This project work was a collaboration between the Institute of Cartography and Geoinformation at ETH Zurich and the Department of Geography at University of California, Santa Barbara. The project addresses recent research in the area of pedestrian navigation aids that aims to find alternatives to the widely-used map-based navigation systems. Four different approaches were compared to each other in a user experiment that was conducted in a virtual environment: (1) map-based, (2) landmark-based, (3) augmented reality and (4) public display-based navigation where the last one is considered to be a novel approach whose performance has not yet been evaluated in a virtual environment comparison.
The Virtual Urban Environment was designed in order to reach a certain level of realism so that results are comparable with real-world experiments. The environment was created with the aid of Esri’s CityEngine, a rule-based 3D modelling software. CityEngine was utilized to draw a street network that was used to create a navigation path for the user experiment with 13 decision points of varying levels of difficulties (e.g., T-intersections vs. star intersections). The street network was enriched with realistic furniture by implementing the newest version of the Complete Street Rule. Buildings along the street were constructed in a high variety in order to create an urban setup for the user study. Additionally, the local landmarks as part of the second condition of the experiment were deployed in CityEngine by simply drawing new ground floor shapes and attaching realistic textures of shops and restaurants. After building the skeleton of the Virtual Environment in CityEngine, the models were then exported as FBX which allows them to be imported directly in Unity3D, a Game Engine where animations and interaction with the navigation systems could be added. There, efforts were made towards a more dynamic virtual environment by implementing a traffic system featuring moving cars and pedestrians.
A user experiment was performed with 45 participants that showed partly unexpected results. The augmented reality approach performed best over a wide range of factors (efficiency, effectiveness, user experience), followed by the map-based approach that revealed similar results as the public display approach. The landmark-based approach lagged far behind compared to the other three conditions. This finding can be explained by the fact that the landmark-based system seemed to be more challenging for the participants.

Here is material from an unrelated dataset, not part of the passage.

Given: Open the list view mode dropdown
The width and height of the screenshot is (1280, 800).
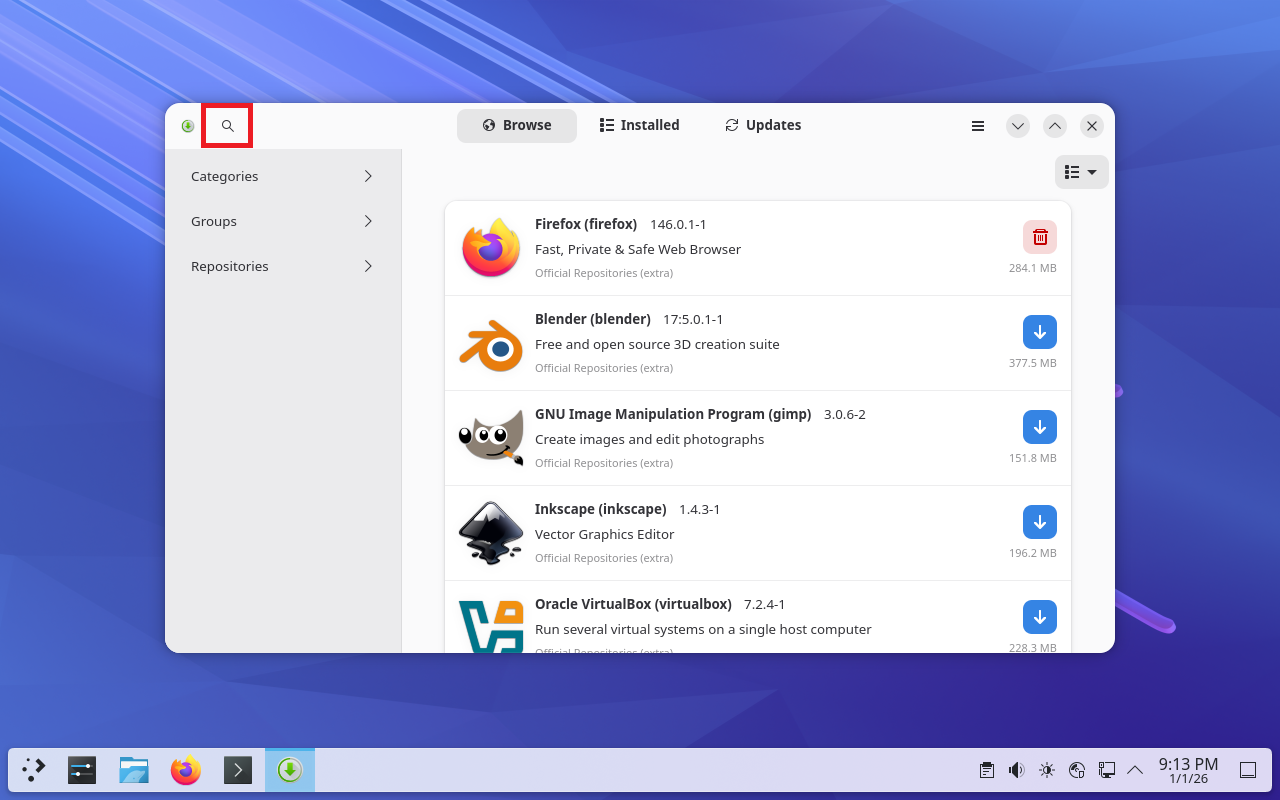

Most of the participants were amazed by the Virtual Urban Environment they were asked to navigate through. A high degree of realism with textures and lighting led to a pleasant experience for the participants which contributes to a positive impression about the research field. CityEngine persuades in this project especially with interoperability concerning other software (e.g., Unity) as well as ready-to-use features (e.g., drawing street networks or shapes) that simplified the implementation.